Work Groups organize your Athena queries and expose metrics around query run time, data processed, failures, and canceled queries. Blue Matador automatically collects these metrics on Cloudwatch-enabled Work Groups and analyzes them for anomalous behavior. If you have not enabled CloudWatch for your Work Groups, including the default Work Group created by AWS, you will need to do so.
The amount of processed data in Athena is primarily used for billing, but can also be a good indicator of query performance. This metric includes data for both successful and canceled queries, and anomalies in the data could be an indicator of an issue, especially if data usage control limits are in place. An unexpectedly high amount of processed data could result in a costly Athena bill, and can be alleviated by optimizing your queriesto scan less data. Converting data to a columnar format such as Parquet can significantly improve query performance.

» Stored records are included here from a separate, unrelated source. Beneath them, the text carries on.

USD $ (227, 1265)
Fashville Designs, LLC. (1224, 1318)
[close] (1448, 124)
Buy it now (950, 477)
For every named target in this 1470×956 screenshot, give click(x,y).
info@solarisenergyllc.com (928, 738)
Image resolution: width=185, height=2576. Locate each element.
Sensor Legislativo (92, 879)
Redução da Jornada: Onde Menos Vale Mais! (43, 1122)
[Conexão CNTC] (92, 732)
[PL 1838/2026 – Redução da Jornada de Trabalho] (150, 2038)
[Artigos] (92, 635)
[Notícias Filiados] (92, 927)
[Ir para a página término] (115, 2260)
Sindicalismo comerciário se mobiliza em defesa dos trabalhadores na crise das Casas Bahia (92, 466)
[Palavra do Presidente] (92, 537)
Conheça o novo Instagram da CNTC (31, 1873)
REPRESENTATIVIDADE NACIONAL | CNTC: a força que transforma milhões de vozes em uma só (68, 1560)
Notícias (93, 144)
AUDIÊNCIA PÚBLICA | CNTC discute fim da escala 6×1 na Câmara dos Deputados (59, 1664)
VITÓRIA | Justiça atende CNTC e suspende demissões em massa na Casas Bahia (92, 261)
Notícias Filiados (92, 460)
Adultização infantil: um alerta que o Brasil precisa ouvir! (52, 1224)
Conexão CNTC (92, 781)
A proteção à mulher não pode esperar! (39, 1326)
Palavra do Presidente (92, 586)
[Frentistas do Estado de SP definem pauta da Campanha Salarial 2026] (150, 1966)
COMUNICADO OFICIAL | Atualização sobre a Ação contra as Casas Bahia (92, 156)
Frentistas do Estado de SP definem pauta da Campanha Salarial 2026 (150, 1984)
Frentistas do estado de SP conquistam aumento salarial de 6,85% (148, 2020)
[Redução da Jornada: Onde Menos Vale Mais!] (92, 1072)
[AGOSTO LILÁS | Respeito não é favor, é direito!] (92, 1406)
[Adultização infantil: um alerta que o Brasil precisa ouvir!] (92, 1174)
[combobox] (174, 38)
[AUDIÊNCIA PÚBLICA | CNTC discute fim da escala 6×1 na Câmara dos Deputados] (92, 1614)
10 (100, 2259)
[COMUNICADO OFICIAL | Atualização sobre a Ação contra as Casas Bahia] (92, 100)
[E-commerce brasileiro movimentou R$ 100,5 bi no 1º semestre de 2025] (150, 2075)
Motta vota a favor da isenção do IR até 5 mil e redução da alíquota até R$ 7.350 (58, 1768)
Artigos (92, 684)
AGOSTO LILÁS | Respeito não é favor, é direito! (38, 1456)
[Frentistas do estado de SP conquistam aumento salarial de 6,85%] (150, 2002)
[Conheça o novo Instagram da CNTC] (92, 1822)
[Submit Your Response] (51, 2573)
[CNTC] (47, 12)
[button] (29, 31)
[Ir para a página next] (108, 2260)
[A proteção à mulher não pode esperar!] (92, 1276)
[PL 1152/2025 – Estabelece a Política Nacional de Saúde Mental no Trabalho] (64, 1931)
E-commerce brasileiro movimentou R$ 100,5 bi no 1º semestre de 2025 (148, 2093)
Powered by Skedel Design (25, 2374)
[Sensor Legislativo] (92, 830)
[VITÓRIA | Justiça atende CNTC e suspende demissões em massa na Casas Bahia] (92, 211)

Blue Matador monitors the query time of successful queries for anomalies. If a critical piece of your application depends on consistent query times in Athena, a significant increase in query time can result in performance degradation for your application. The primary methods used to control query times are to optimize your queries, cache results where possible in your application, and convert your data to a columnar format if possible.
Failed queries are queries that are unable to be completed by Athena. Failed queries may be the result of a syntax error, or an error calling a function on data in the query. You can easily get specific information on failed queries by viewing the Query History in the web console. Each failed query will have an Error details link in the Action column of the history.
Canceled queries are either the result of a query being explicitly canceled by a user or the API, or automatic cancellation if a query goes over the data usage control limits in place for the Work Group. If queries are canceled due to data usage control, you should investigate which queries in the Query History are canceled and if they can be optimized to stay under the data limit. It may be that the underlying data has changed significantly since the limits were set, and raising limits may help.